Page text:
Two years ago today, I was diagnosed with multiple myeloma.
What to say, as I reflect on these past two years? To say 'life has changed' seems trivial. Of course life has changed and I've written extensively about that. But where am I today, two years later?
Location-wise, I am sitting in the waiting room at the oncologist, awaiting my monthly labs. Now what were the chances that I should find myself here on the anniversary?? An odd coincidence, I would say.
Physically, I continue to regain my strength. I still have annoyances sometimes with my feet, my hands, my jaw, but they honestly are not severe enough for me to complain, though sometimes I do. I wish I felt confident enough in my abilities to say that I have been hiking all winter, but maybe next winter.
Cognitively and emotionally, I continue to make strides, too. I feel less 'fogged in,' though I am occasionally surprised by just how thick the fog can be at times. A few examples: last week I traveled to the Joslin in Boston for my diabetes check-up. Before leaving, Joe reminded me of his taking me there a year ago for a check up. On the one hand, it is such a wonderful thing to be able to now drive myself to my appointments. At this time last year, I wasn't driving very far. On the other hand, I have absolutely no recollection of last year's appointment. No matter how hard I try to remember it, it's not there.
Similarly, a few days ago a friend was telling me about a facial she just had. She was enthusiastic about it and asked me, "do you go for facials?" Hmmm. Do I go for facials? I felt like a deer in headlights. Do I go for facials? Well, do I? I have no idea how I responded but I thought about that question for days...because I had no answer, no recollection. Surely I haven't had a facial since my diagnosis, but before that? I think I did occasionally. That's the best I recall. Anyone out there know the answer??

Questions:
1) In the myeloma anniversary post, where is the writer sitting on the day of the anniversary?
2) Write the next part of the myeloma anniversary post, starting after its last sentence.

Source data:
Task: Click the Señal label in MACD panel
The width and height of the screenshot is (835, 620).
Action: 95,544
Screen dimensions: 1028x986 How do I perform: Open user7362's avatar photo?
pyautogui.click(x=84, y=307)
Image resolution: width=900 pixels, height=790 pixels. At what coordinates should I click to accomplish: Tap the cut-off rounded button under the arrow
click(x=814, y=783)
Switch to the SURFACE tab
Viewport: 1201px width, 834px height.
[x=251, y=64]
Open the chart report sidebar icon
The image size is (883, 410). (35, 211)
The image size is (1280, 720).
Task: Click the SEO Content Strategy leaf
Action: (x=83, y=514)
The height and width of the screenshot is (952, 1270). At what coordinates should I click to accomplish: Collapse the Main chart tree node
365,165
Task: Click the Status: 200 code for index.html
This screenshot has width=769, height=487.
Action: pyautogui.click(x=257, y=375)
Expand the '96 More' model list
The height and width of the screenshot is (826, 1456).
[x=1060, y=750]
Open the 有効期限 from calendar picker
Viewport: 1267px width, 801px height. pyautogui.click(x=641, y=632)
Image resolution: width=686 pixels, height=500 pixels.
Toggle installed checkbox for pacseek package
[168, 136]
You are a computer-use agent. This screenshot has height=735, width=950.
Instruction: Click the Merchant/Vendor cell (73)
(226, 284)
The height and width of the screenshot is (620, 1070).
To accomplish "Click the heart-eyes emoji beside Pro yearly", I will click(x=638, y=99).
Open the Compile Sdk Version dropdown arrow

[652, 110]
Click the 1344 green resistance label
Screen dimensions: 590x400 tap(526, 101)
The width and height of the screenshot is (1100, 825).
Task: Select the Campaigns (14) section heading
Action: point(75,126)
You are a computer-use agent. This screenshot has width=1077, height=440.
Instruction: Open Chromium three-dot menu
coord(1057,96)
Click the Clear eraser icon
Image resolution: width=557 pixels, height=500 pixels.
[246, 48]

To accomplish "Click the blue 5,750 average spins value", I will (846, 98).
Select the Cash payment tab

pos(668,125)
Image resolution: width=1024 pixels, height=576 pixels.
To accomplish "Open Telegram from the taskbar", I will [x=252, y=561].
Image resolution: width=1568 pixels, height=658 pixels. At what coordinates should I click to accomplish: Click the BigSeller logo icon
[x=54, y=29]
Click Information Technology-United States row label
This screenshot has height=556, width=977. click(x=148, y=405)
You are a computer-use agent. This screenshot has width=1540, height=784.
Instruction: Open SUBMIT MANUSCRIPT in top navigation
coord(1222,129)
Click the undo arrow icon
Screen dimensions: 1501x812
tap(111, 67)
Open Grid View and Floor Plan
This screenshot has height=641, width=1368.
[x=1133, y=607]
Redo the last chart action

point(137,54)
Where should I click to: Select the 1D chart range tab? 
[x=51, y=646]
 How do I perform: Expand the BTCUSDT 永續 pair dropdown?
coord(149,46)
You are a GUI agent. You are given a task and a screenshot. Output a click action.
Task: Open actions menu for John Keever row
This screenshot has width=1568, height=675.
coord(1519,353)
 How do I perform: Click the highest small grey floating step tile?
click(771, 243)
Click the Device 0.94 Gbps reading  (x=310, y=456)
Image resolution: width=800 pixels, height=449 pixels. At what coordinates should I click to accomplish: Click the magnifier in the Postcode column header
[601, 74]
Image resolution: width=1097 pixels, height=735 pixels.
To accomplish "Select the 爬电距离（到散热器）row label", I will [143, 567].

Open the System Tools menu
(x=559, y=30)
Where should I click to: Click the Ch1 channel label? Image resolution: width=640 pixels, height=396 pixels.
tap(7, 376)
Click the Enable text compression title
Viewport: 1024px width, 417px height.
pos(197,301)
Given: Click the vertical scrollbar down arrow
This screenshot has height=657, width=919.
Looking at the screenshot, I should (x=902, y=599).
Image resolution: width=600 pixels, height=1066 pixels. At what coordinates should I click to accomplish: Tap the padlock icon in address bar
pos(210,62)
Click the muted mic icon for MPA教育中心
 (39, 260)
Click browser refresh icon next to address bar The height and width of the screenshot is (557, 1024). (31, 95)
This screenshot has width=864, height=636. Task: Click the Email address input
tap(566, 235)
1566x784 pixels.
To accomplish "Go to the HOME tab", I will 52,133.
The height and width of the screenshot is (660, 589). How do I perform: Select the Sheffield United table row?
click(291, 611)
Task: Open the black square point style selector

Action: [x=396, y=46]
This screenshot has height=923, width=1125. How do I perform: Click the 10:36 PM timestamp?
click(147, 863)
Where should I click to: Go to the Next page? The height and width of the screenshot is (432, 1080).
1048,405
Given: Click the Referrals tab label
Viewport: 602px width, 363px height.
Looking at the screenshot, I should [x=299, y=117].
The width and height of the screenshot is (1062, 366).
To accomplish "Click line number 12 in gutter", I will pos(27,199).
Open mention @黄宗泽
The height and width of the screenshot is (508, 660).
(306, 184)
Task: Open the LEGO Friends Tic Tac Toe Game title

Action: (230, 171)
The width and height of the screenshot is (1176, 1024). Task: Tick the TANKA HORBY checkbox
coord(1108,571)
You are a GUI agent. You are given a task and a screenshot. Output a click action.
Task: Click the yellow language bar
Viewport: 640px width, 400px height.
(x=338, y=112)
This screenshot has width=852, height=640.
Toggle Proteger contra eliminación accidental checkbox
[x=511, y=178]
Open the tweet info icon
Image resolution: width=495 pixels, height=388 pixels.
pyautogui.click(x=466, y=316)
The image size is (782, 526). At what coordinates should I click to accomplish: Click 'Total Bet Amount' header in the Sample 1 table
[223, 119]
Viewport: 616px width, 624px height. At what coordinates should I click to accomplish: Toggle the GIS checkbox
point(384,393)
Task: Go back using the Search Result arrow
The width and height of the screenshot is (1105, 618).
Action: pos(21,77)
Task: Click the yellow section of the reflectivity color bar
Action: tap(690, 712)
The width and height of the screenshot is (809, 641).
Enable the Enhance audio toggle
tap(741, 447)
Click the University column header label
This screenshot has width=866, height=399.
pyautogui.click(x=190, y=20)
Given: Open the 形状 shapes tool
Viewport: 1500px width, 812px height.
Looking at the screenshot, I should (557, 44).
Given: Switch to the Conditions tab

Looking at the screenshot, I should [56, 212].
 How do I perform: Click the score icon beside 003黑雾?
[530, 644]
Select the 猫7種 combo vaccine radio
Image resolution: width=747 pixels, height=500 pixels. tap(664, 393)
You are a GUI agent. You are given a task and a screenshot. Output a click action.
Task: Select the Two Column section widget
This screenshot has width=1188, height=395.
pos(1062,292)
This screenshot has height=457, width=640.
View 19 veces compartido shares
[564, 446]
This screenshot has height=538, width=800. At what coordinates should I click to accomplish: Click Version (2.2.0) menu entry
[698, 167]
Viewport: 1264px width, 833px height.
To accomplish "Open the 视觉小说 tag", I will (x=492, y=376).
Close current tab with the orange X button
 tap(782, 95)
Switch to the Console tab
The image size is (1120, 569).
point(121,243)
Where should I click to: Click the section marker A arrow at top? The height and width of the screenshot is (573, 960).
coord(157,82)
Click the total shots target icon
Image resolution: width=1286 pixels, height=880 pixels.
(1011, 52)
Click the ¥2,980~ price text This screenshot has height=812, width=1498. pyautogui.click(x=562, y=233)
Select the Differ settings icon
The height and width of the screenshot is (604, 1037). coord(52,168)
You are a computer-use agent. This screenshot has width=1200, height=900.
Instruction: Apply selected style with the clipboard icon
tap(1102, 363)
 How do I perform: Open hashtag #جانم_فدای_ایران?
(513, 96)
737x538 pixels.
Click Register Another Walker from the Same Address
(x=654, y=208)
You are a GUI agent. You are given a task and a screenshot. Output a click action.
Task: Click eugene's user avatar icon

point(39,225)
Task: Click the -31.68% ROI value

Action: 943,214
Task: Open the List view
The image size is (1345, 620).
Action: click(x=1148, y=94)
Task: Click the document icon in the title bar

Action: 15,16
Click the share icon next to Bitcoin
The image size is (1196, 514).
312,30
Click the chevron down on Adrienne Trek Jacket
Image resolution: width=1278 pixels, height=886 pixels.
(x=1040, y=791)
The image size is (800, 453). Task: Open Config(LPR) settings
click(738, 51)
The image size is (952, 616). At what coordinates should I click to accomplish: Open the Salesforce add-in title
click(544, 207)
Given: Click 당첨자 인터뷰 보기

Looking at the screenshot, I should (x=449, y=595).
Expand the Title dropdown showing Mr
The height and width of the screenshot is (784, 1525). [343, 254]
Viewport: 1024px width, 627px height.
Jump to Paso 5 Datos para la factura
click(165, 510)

Task answers:
1) In the oncologist's waiting room, awaiting monthly labs.

2)
It's those silly little things that always snap me back to the reality of what I experienced in 2 years. It's also those things that remind me of my on-going recovery. I tend to think of myself as strong and healthy. I certainly feel that way the majority of the time and I think most people view me that way. No one would look at me and think I have cancer or diabetes or any illness at all. I see myself as having a strong will, a great ability to overcome obstacles, and a mostly positive outlook. But I am still recovering. I need to embrace that with a little more acceptance and awareness.
It's a balance, though, isn't it? My Joslin dr. noted that I need more balance in my diabetes care and in my life. No kidding...I've been working forever on living in balance! I recognize that I can approach certain things full steam ahead and like a bull in a china closet. That's not always a bad thing. It truly is what pulled me through many days over the past 2 years. But mindfulness and intention can be fleeting experiences in my daily living. I hope to change this moving forward and I think I can. I feel like a new and different person.
Well, my labs are back. Low WBC and ANC. No surprises there, though they are low enough that I will exercise extra caution over the next few days.
And now this new and different person is heading to the beach. Nothing like a walk on the beach to clear one's head and help lift the fog.